Output the records from the line containing "Given: Open the" through the line containing "1934x1087 pixels.", copying them exactly.

Dataset records:
☆ ☆ ☆ ☆

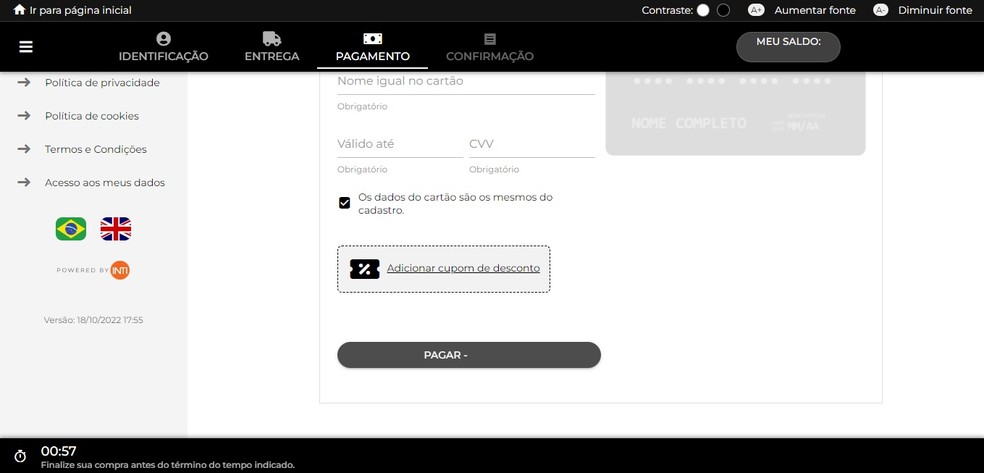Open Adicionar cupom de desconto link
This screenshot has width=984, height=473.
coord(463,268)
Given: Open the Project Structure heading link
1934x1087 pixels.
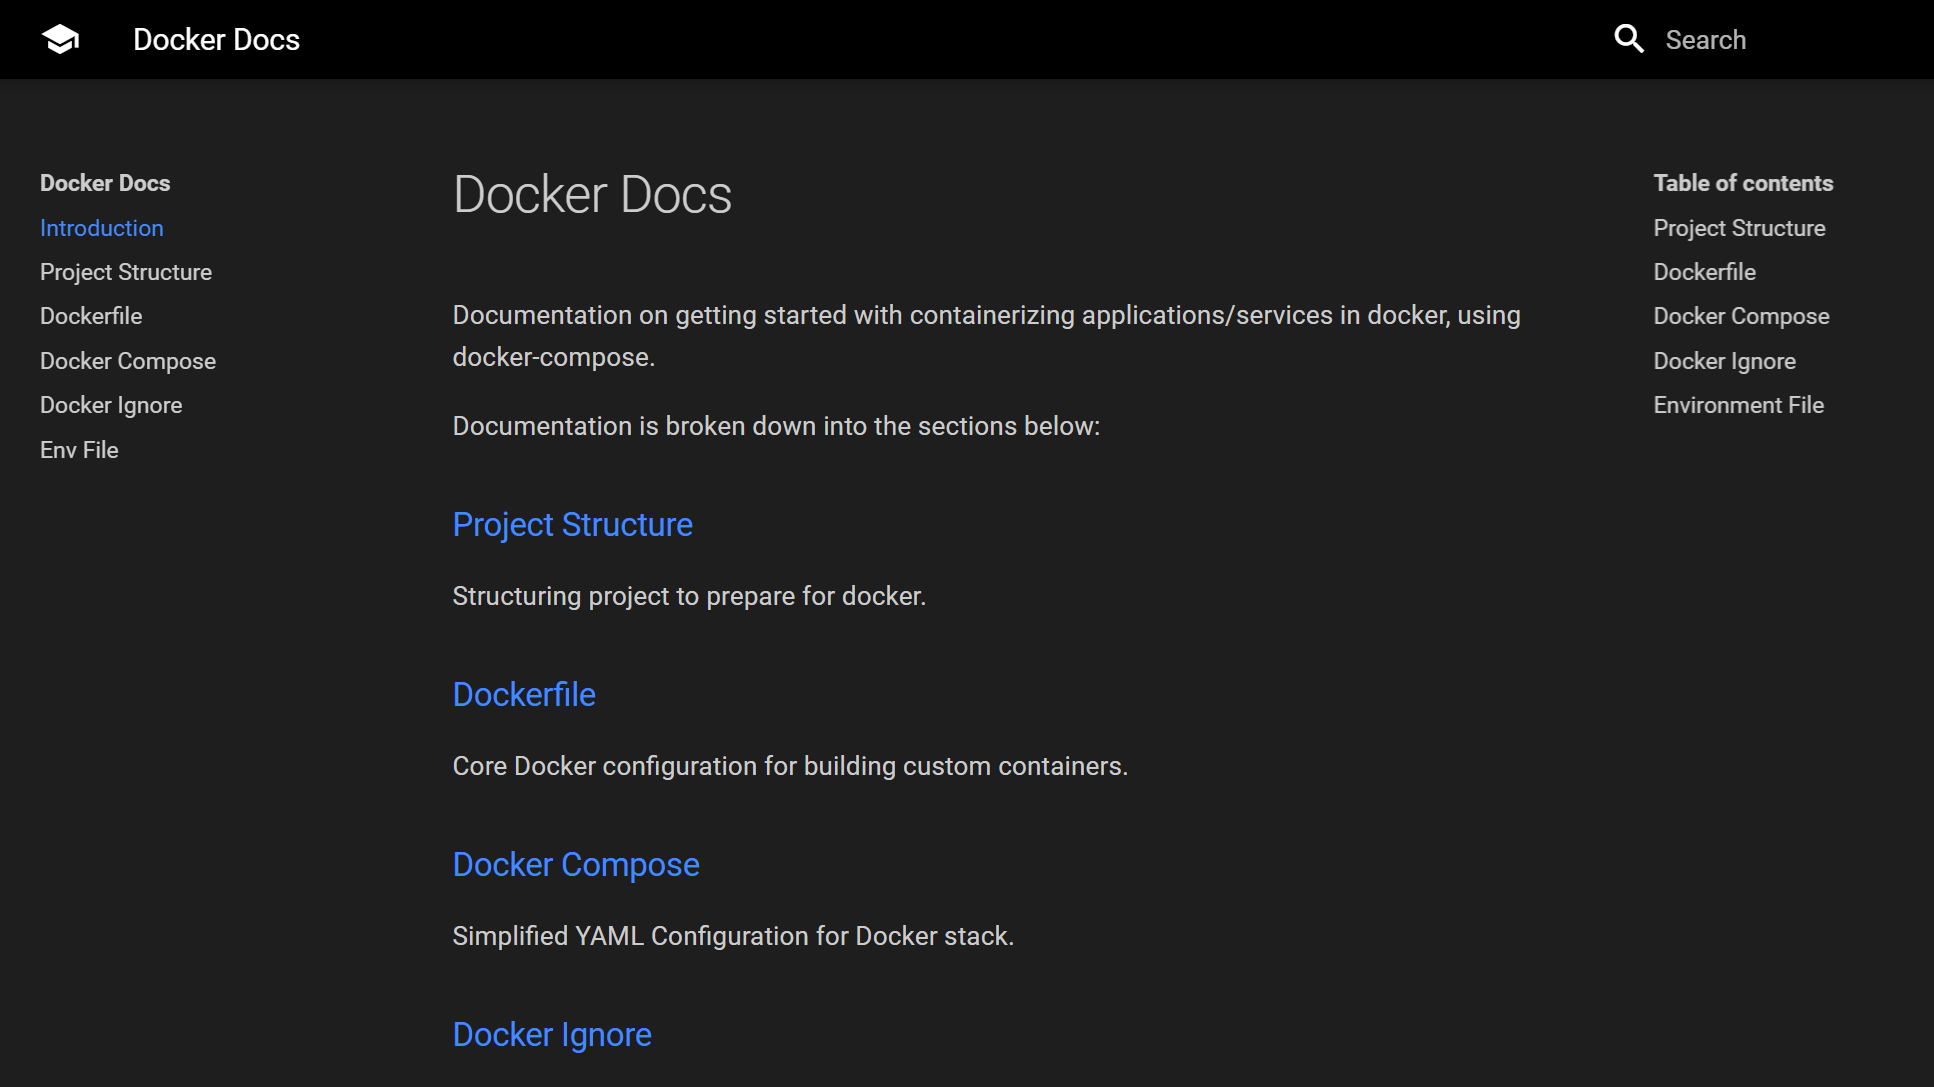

☆ ☆ ☆ ☆

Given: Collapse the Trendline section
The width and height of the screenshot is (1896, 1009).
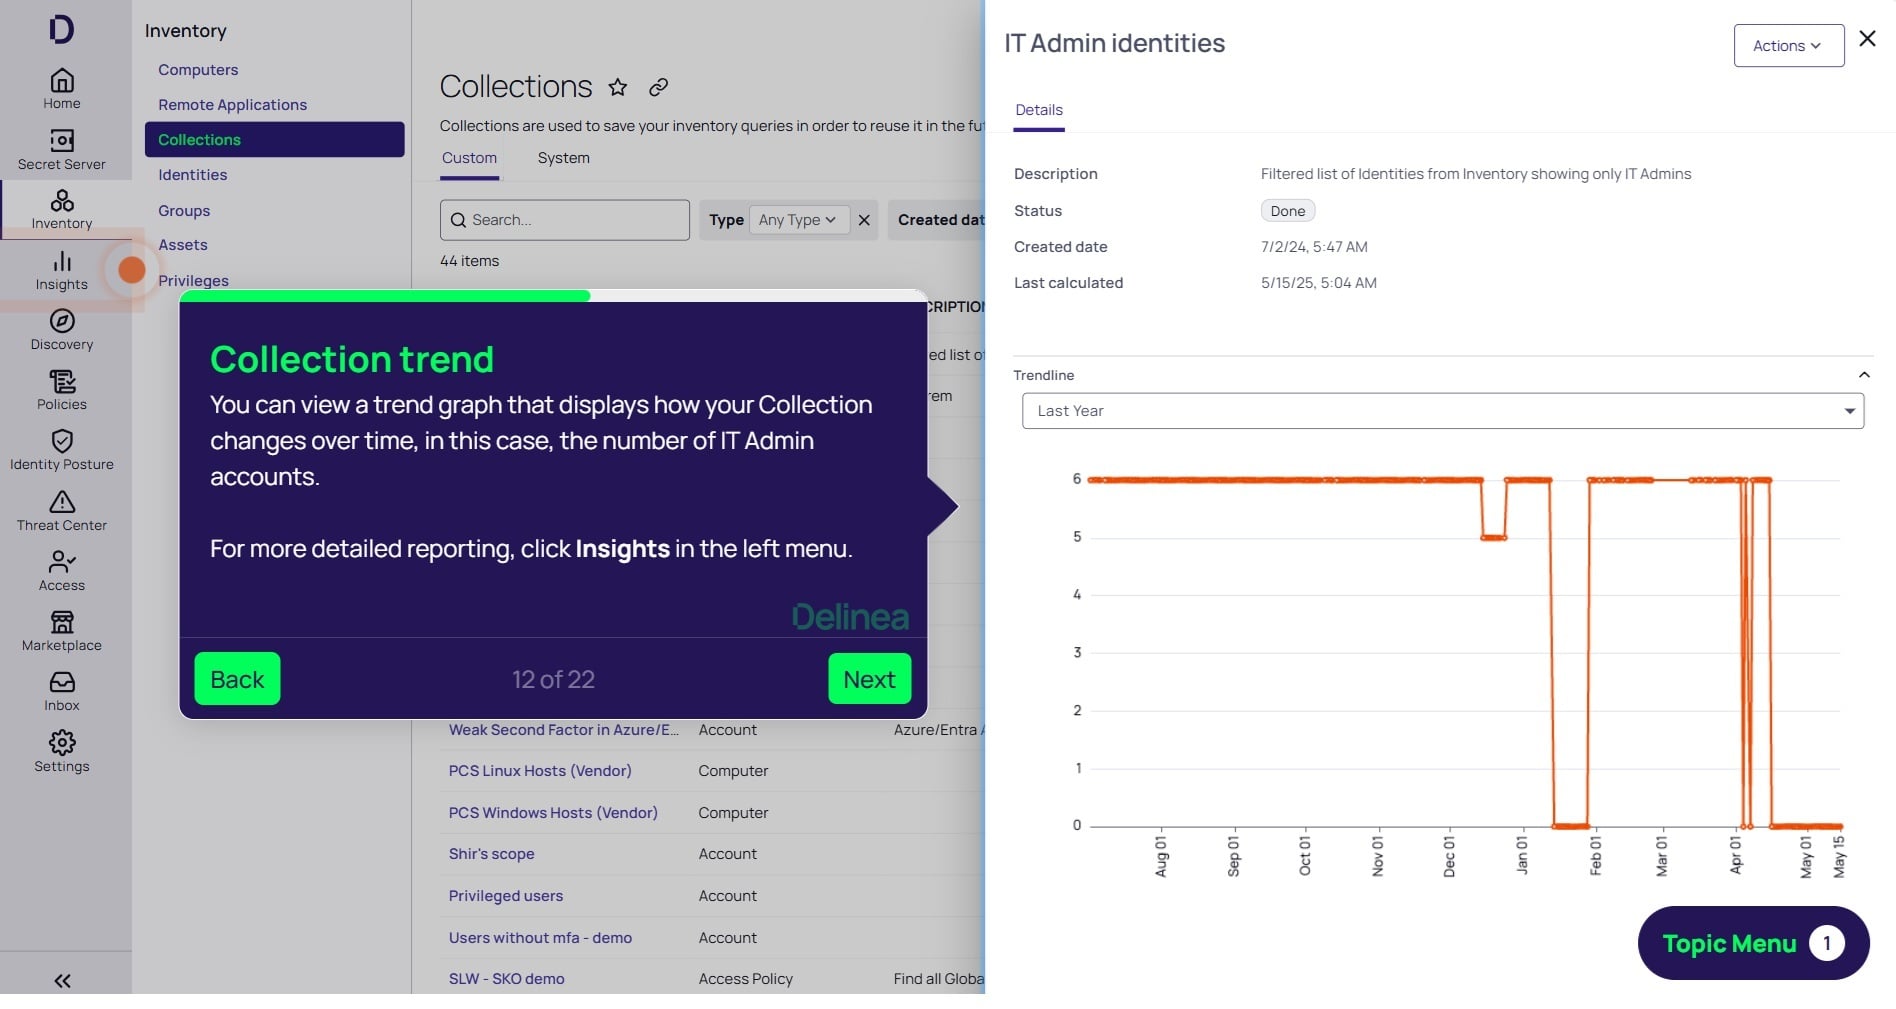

☆ ☆ ☆ ☆

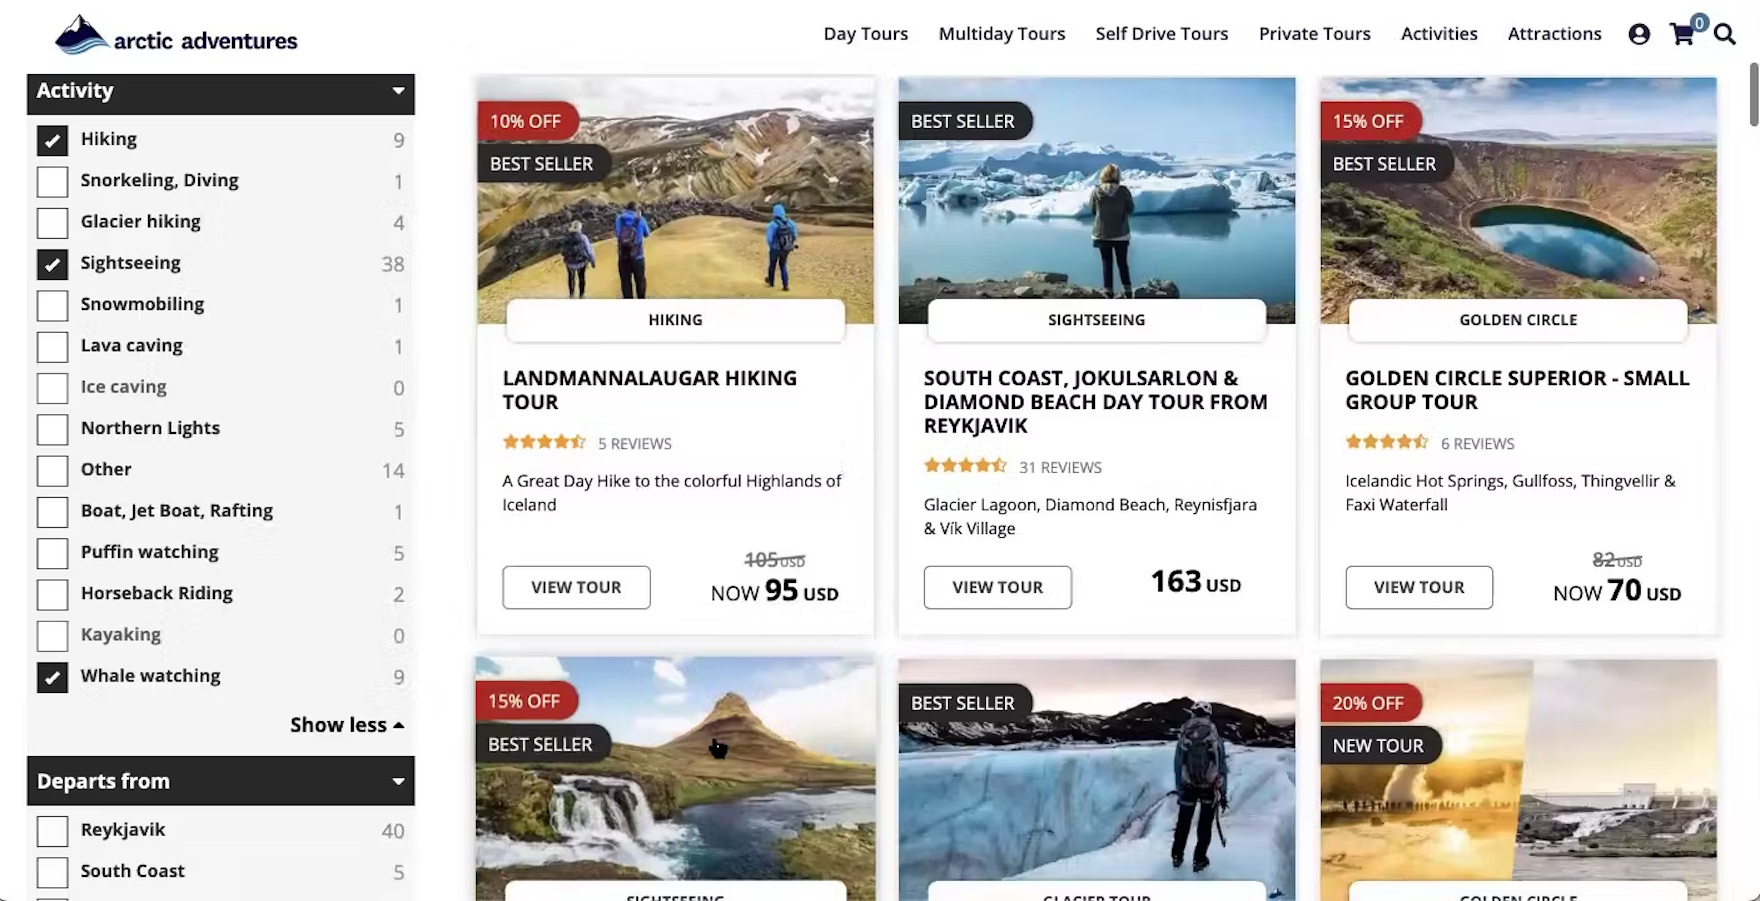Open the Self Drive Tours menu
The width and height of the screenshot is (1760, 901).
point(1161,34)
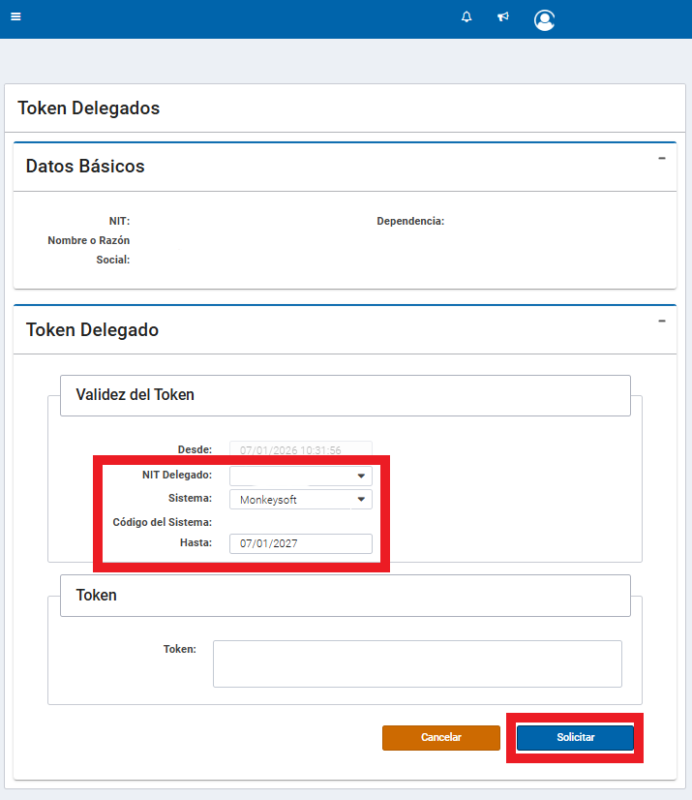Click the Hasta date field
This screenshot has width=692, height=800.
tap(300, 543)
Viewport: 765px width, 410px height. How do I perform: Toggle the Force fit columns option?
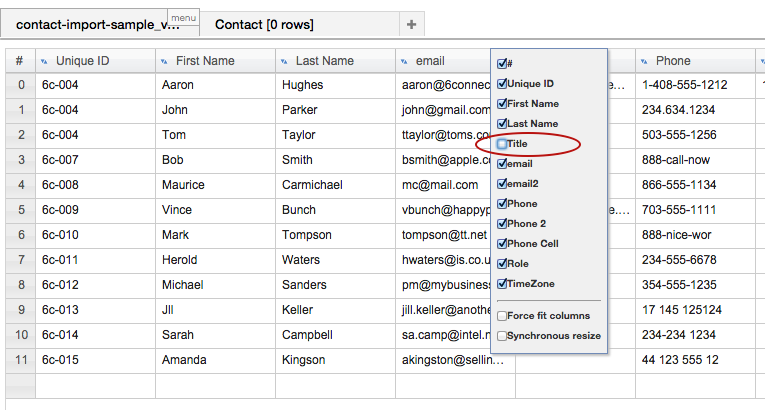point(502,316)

☆ ☆ ☆ ☆

Response to this exercise:
Given: Open the Project Structure heading link
1934x1087 pixels.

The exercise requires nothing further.